→ How to complete this task: Exactly the lines from the one containing "Apply the 10y zoom range" to the last line of the records, inclusive, are to be transcribed; include no others.

→ Recorded data:
§
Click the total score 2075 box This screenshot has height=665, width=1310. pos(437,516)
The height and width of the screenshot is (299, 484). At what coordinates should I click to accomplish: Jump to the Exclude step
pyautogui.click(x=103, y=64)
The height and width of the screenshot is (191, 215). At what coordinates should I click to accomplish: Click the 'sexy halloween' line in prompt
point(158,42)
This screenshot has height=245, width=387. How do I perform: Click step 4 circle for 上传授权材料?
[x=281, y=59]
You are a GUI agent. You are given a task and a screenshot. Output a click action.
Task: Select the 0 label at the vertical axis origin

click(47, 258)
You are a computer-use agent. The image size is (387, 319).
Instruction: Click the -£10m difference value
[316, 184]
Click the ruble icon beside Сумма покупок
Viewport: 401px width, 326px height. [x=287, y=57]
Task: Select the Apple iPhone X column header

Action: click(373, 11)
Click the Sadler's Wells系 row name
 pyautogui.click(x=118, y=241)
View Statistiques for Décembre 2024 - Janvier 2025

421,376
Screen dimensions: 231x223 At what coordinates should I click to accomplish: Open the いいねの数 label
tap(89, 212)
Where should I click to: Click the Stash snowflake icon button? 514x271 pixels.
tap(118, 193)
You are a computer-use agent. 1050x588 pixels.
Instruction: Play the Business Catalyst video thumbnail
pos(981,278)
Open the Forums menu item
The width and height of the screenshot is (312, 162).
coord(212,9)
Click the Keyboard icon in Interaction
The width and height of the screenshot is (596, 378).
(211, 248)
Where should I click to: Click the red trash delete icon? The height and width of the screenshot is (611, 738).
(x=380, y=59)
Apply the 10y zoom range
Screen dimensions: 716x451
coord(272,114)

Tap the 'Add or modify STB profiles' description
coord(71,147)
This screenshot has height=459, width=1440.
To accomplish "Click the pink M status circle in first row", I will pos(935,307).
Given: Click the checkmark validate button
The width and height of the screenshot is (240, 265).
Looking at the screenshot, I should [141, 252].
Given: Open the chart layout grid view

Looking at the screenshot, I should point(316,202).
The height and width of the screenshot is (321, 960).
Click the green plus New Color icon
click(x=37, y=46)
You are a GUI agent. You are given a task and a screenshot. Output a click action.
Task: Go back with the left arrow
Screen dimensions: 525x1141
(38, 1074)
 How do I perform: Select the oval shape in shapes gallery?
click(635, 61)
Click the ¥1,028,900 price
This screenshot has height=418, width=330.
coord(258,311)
§
→ Output of the task:
Apply the 10y zoom range
Screen dimensions: 716x451
coord(272,114)

Tap the 'Add or modify STB profiles' description
coord(71,147)
This screenshot has height=459, width=1440.
To accomplish "Click the pink M status circle in first row", I will pos(935,307).
Given: Click the checkmark validate button
The width and height of the screenshot is (240, 265).
Looking at the screenshot, I should [141, 252].
Given: Open the chart layout grid view

Looking at the screenshot, I should point(316,202).
The height and width of the screenshot is (321, 960).
Click the green plus New Color icon
click(x=37, y=46)
You are a GUI agent. You are given a task and a screenshot. Output a click action.
Task: Go back with the left arrow
Screen dimensions: 525x1141
(38, 1074)
 How do I perform: Select the oval shape in shapes gallery?
click(635, 61)
Click the ¥1,028,900 price
This screenshot has height=418, width=330.
coord(258,311)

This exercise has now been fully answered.